- _Arbeitsanweisung_: Schreiben Sie aus dem Textauszug zur Kürzung der Milchquote die Passage von „Entscheidungsstichwort (Thema)“ bis „Leitsatz (NV)“ zeichengenau ab.

- _Textauszug_:

* * * *

Entscheidungsstichwort (Thema)

Endgültige, entschädigungslose Stillegung eines Teils der Anlieferungsreferenzmenge Milch (Vorlage an EuGH)

 

Leitsatz (NV)

Ist die Regelung in Art. 4 Abs. 1 i. V. m. Art. 3 Abs. 1 VO Nr. 3950/92 mit der Gemeinschaftsrechtsordnung, insbesondere der Eigentumsgarantie, dem Gleichbehandlungs- und dem Vertrauenschutzgrundsatz vereinbar, durch welche die aufgrund des Art. 5 c Abs. 3 Buchst. g der VO (EWG) Nr. 804/68 i. d. F. der VO (EWG) Nr. 816/92 vorzunehmenden Aussetzungen eines Teils der den Erzeugern zugeteilten Referenzmengen entschädigungslos in eine dauerhafte Kürzung der Referenzmengen umgewandelt worden sind, ohne wenigstens vom Erzeuger hinzuerworbene Referenzmengen von der Kürzung auszunehmen?

 

Normenkette

EGVtr Art. 177 Abs. 1 Buchst. b, Abs. 3; EWGV 3950/92 Art. 4; MGV Art. 4 Abs. 1

 

Tatbestand

Der Kläger und Revisionskläger (Kläger) ist als Landwirt Milcherzeuger. Die Molkerei (Käuferin), an die er die Milch lieferte, kürzte ihm zum 1. April 1993 die bisherige Anlieferungsreferenzmenge (ARM) von ... kg Milch um 4,74 % auf ... kg Milch bei einem unveränderten Fettgehalt von 3,86 %. Dabei handelte es sich erstmalig um eine endgültige, entschädigungslose Kürzung der Milchquote um den bisher ausgesetzten Teil. Der Beklagte und Revisionsbeklagte (das Hauptzollamt -- HZA --), bestätigte die Neuberechnung der ARM durch die Käuferin. Die dagegen erhobene Klage hatte keinen Erfolg.

Mit seiner Revision rügt der Kläger die Verletzung seiner Grundrechte auf Eigentumsgarantie, Gleichbehandlung und auf Vertrauensschutz. Die genannten Grundrechte seien nicht nur durch das Grundgesetz, sondern auch durch die europäische Rechtsordnung geschützt.

 

Entscheidungsgründe

Der Senat hält es für erforderlich, eine Vorabentscheidung des Gerichtshofs der Europäischen Gemeinschaften (EuGH) einzuholen, weil Zweifel an der Gültigkeit der Regelung in Art. 4 Abs. 1 i. V. m. Art. 3 Abs. 1 der Verordnung (EWG) Nr. 3950/92 (VO Nr. 3950/92) des Rates vom 28. Dezember 1992 über die Erhebung einer Zusatzabgabe im Milchsektor (Amtsblatt der Europäischen Gemeinschaften -- ABlEG -- Nr. L 405/1) bestehen (Art. 177 Abs. 1 Buchst. b i. V. m. Art. 177 Abs. 3 des Vertrages zur Gründung der Europäischen Gemeinschaft -- EGV --).

* * * *

- _Erfasste Daten_:

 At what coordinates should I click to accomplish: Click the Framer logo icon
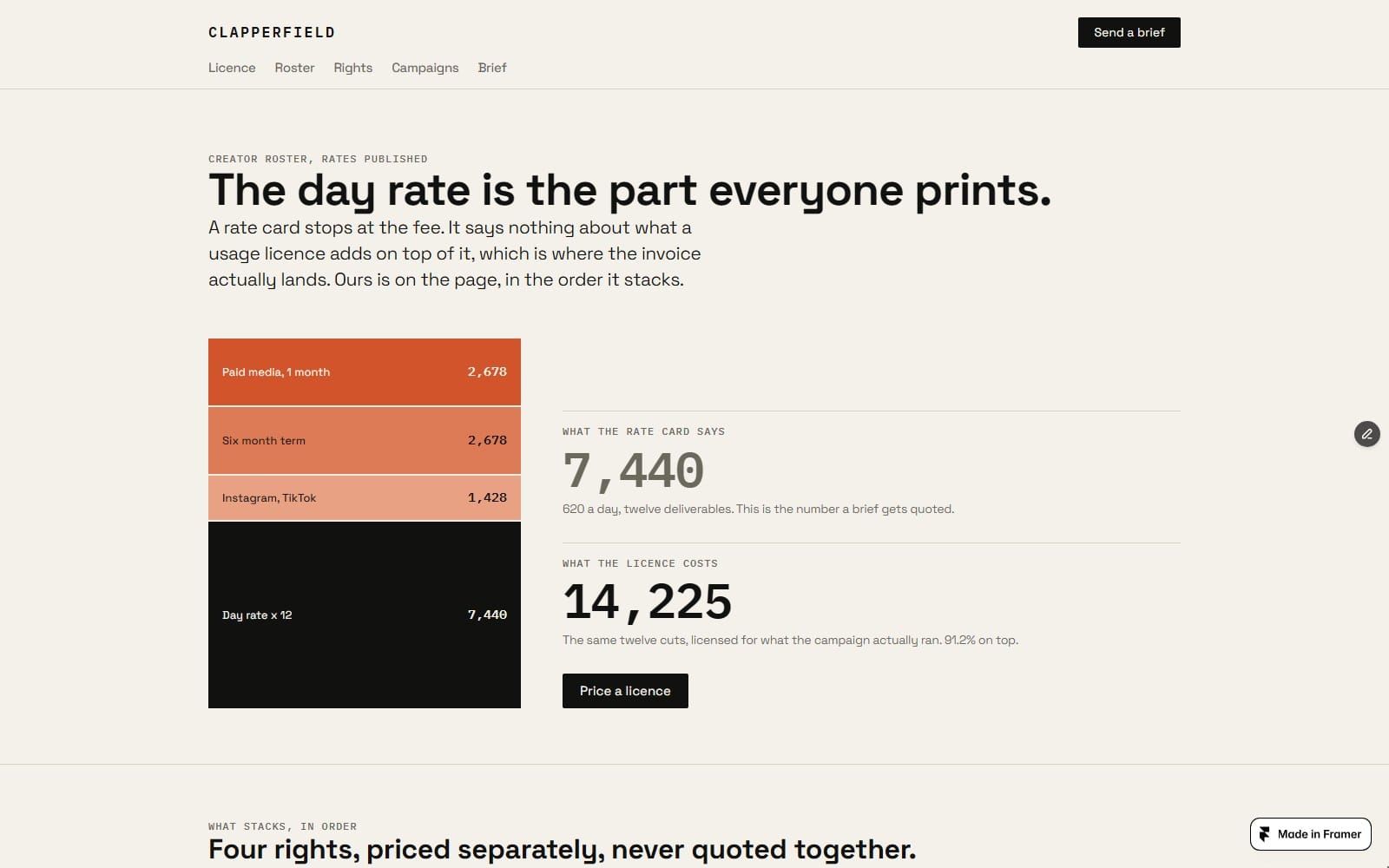[1265, 834]
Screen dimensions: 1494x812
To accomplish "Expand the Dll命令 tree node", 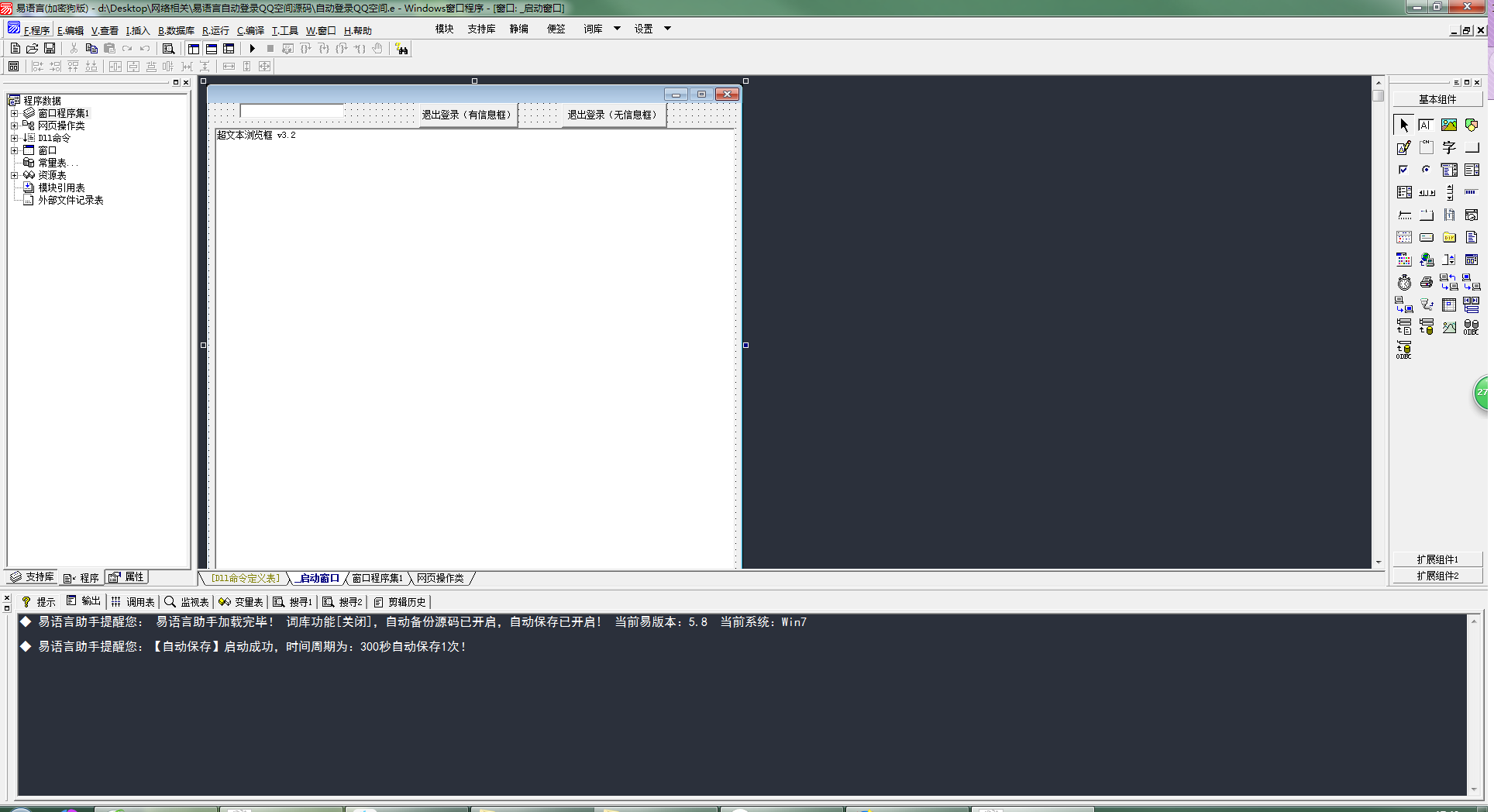I will tap(14, 138).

* * * *

- _Ergebnis_:
Entscheidungsstichwort (Thema)

Endgültige, entschädigungslose Stillegung eines Teils der Anlieferungsreferenzmenge Milch (Vorlage an EuGH)

 

Leitsatz (NV)